--- Quoted text ---
Marcus Faber (born 4 February 1984) is a German politician of the Free Democratic Party (FDP) who has been serving as a member of the Bundestag from the state of Saxony-Anhalt since 2017.

Early life and education
Faber attended the Rudolf-Hildebrand-Gymnasium in Stendal, where he graduated from high school in March 2003. Afterwards he did his basic military service as a tank pioneer in the Elb-Havel barracks in Havelberg. From 2003 to 2008, he studied political science at the University of Potsdam and Western Sydney University, graduating with a degree in political science.

Political career
In the 2017 federal elections, Faber ran for election in the Altmark constituency and was elected to the German Bundestag via the FDP state list. In parliament, he has since been a member of the Defense Committee. From 2021 to 2022, he briefly served as his parliamentary group’s spokesperson for defense policy.
--- Excerpted records ---
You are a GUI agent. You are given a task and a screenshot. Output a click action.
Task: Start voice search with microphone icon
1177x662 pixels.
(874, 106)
---
--- Excerpted records ---
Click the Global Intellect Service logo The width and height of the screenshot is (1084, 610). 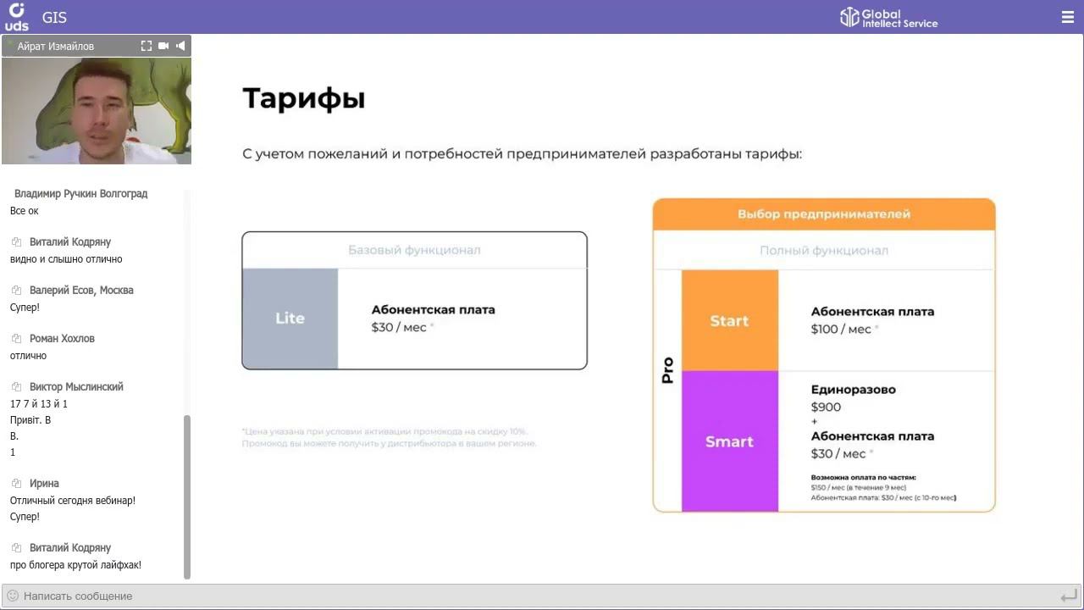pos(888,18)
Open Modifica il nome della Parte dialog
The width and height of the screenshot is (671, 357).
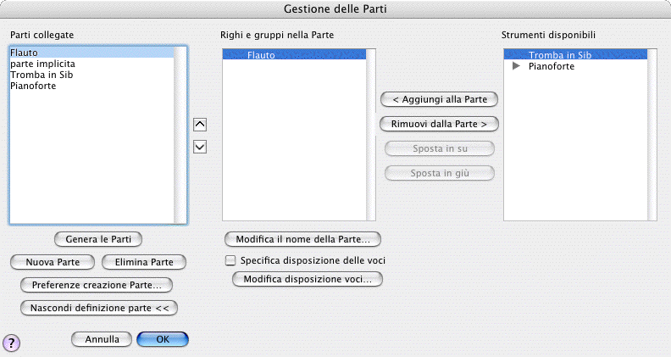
---
- Task prompt
Carry on the Marcus Faber biography at the top of the page, writing onward from its final sentence.

- Response for this exercise
Other activities
 German-Israeli Society, Member of the Board (2017-2019), Vice-Chairman (since 2019) 
 German-Taiwanese Association, Vice-Chairman (2019-2022), Chairman (since 2022)

References

External links 

  
 Bundestag biography 

1984 births
Living people
Members of the Bundestag for Saxony-Anhalt
Members of the Bundestag 2017–2021
Members of the Bundestag 2021–2025
Members of the Bundestag for the Free Democratic Party (Germany)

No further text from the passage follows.